I like open bsd but this just seems like burning cash

  • My understanding is that much of the point of openrsync is to create a second implementation of a protocol so the standards bodies don't balk at including it in their standards.

    Or to put it more concretely, people working on the rpki standard(who happened to also be openbsd devs) wanted to use rsync to transfer bulk data. The standards body was hesitant, while rsync is ostensibly a documented protocol, there was only one implementation. So in true openbsd fashion they rolled up their sleeves and wrote that second implementation.

    On use, there is nothing wrong with openrsync, however it may never hit feature parity with rsync, that is not a goal of the project, they want a specific subset of rsync features to support their rpki needs. If anyone else finds this useful that is great. So I suspect users will be those who want a bsd licensed rsync(apple) or them who are willing to give up features for openbsd quality code(myself).

There is also a (stub) web page:

https://www.openrsync.org/

The problem with this fragmentation of rsync is that Apple and Android will prefer it, but the Linux and greater GPL world will adhere to the original implantation due to inertia. Power users will just have to know the quirks of each version.

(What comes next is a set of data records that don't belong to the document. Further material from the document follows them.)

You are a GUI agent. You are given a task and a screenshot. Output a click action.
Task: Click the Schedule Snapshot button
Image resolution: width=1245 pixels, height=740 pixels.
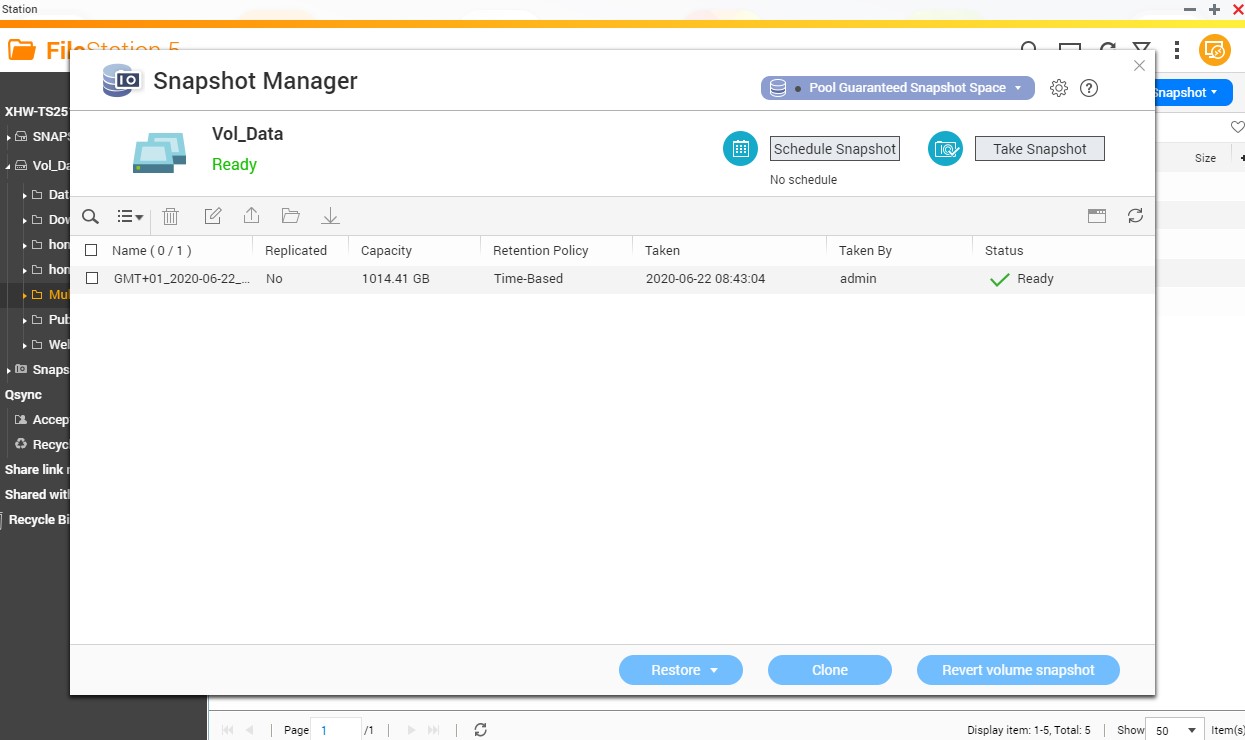tap(834, 149)
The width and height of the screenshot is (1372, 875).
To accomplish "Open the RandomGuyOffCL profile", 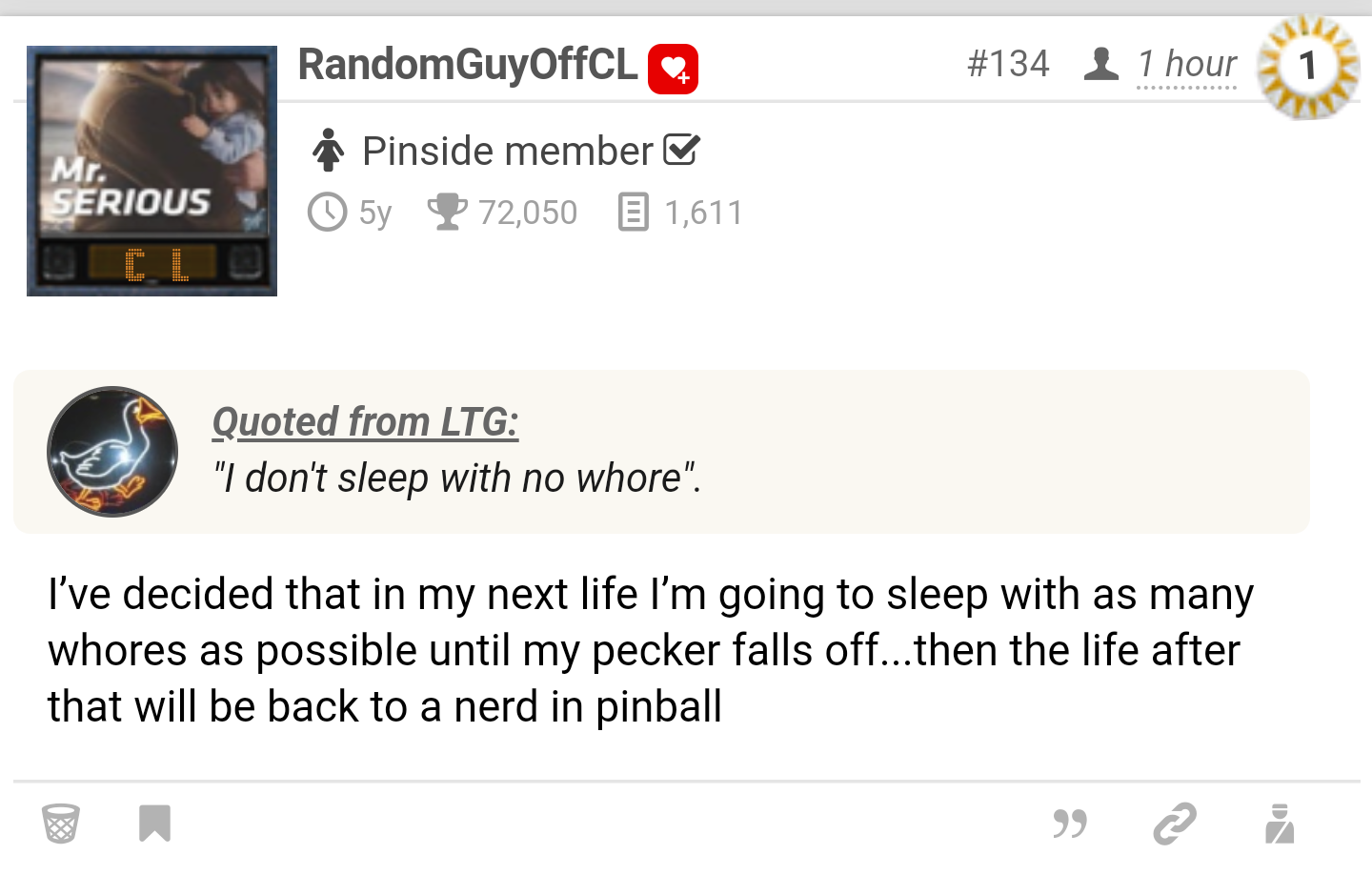I will tap(467, 64).
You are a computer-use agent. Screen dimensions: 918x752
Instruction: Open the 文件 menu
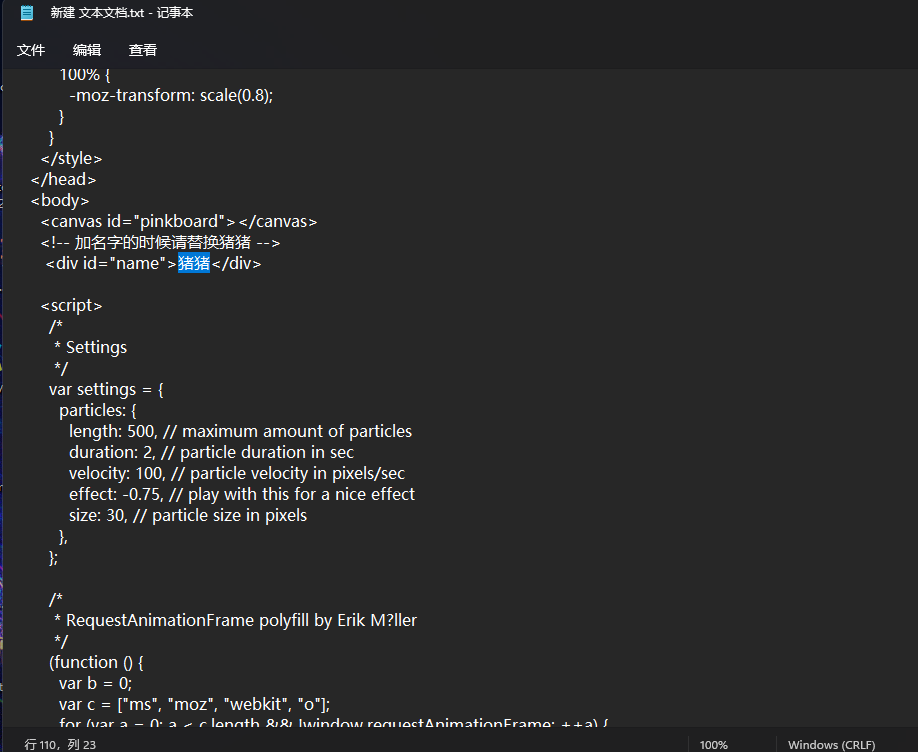pyautogui.click(x=31, y=50)
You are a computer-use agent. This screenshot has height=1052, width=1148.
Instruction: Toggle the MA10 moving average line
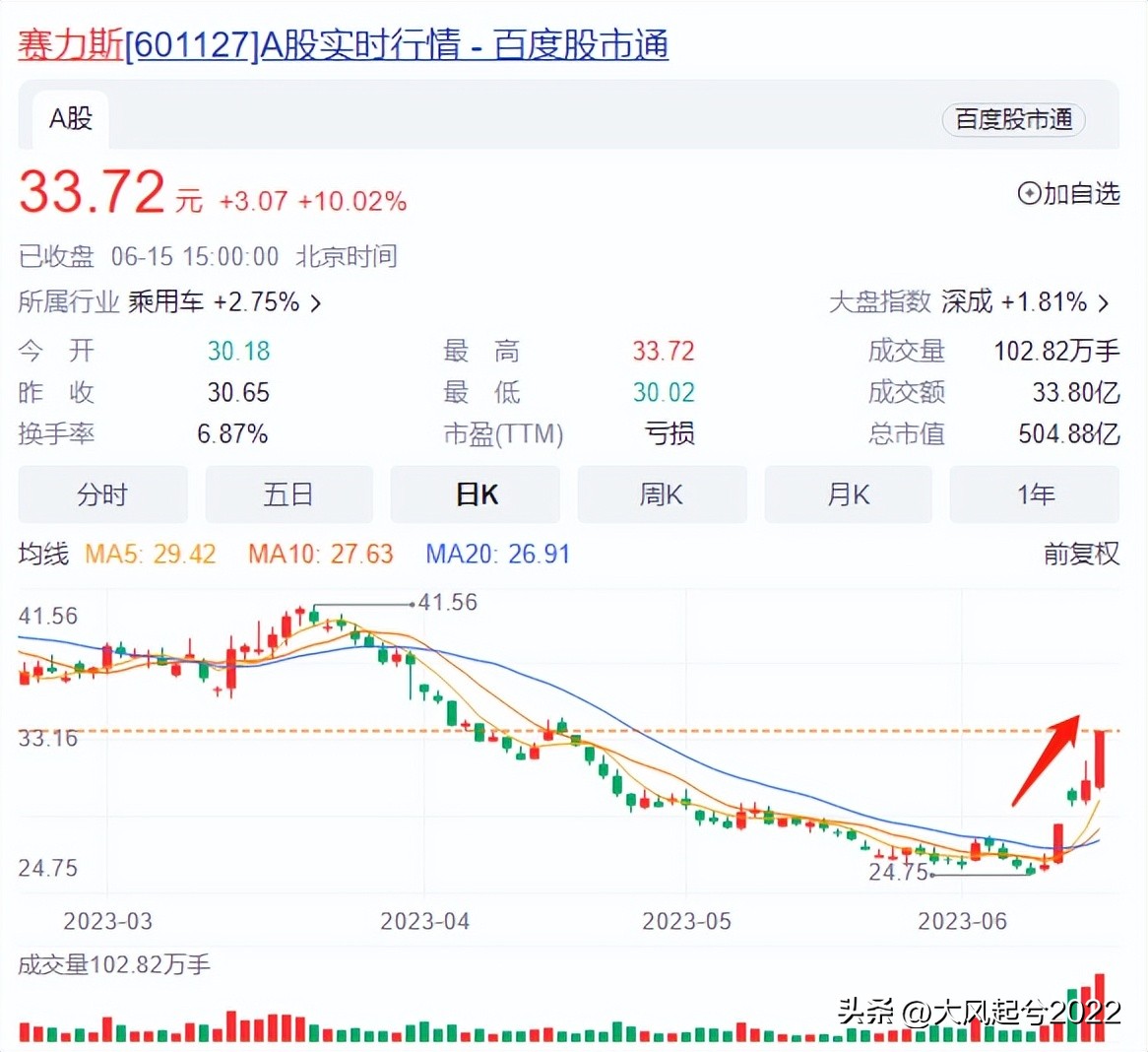[x=319, y=554]
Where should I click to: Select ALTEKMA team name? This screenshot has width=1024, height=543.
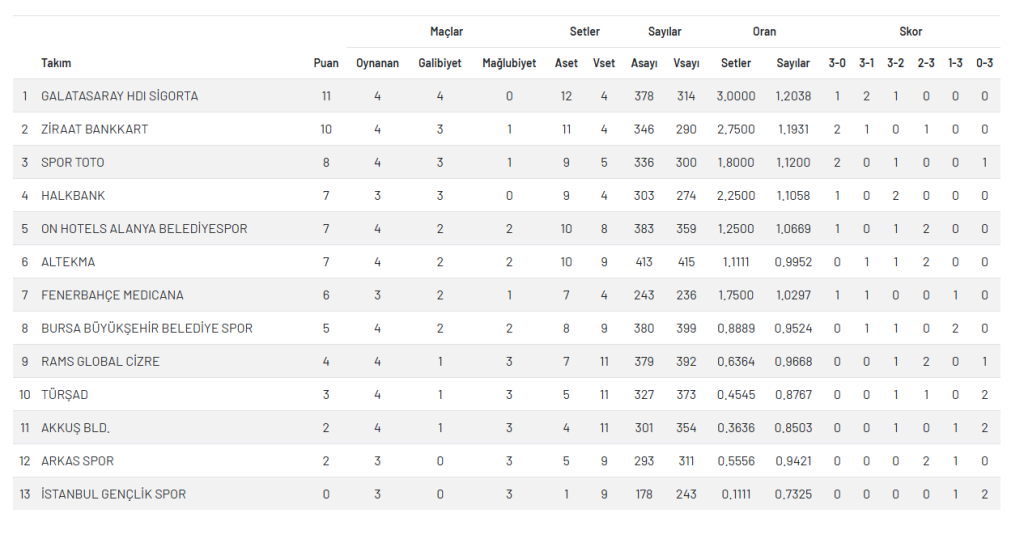[x=68, y=262]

The only way to stop this is for the original author(s) to release this under a BSD license.

Edit: For those assuming equivalent/identical behavior, study these words carefully: "accepts only a subset of rsync's command-line arguments."

  • > The only way to stop this is for the original author(s) to release this under a BSD license.

    Would that stop it? My understanding was that at least OpenBSD tended do redo things for technical reasons, not just licensing

    • Jeremy Alliston (assuming that my memory serves me) is the foremost to decide if this should be done.

  • It's really no different than every other BSD utility (and SysV utility, if you're running one of those) being different than the GNU ones. We've coped with it for fifty years at this point.

  • The only option should not to be to take away user freedoms. BSD licenses are popular with proprietary software writers because they can use it without any of the restrictions that seek to preserve the rights of the end user. Instead you get proprietary software stacks like Apple and Android that seek to lock the users out of anything not granted by the company.

    The correct way to stop this is to file bugs against the software for not matching the de-facto standard of the copied software.

  • Basically like GNU Tar/CPIO and BSD Tar/CPIO. I've largely standardised towards using the bsd variant everywhere (especially since now even Windows ships it and it handles lots of other archive formats using the `tar` command) but it's always a pain to install it everywhere

  • > The only way to stop this is for the original author(s) to release this under a BSD license

    No, then you get proprietary forks of the BSD codebase.

    Apple doesn't like GPLv3, but this is by choice.

    Sometimes, inventions by OpenBSD team (often using Open as prefix) become standard, such as OpenSSH and PF.

  • > The only way to stop this is for the original author(s) to release this under a BSD license.

    That is likely not possible even if they wanted to - unless all contributors have signed over rights to their contributions.

    Even then if the new project is specifically wanting to simplify things, and/or a change in language is important, reimplementation might still be preferable for them.

  • > Apple and Android will prefer it,

    My thought upon reading this is why would Apple or Android bother including rsync? I've noticed that I've needed to install it manually on fresh installs of Debian, FreeBSD...

    But then, I just checked a recent Mac that I don't use much and haven't put much on, and it's installed.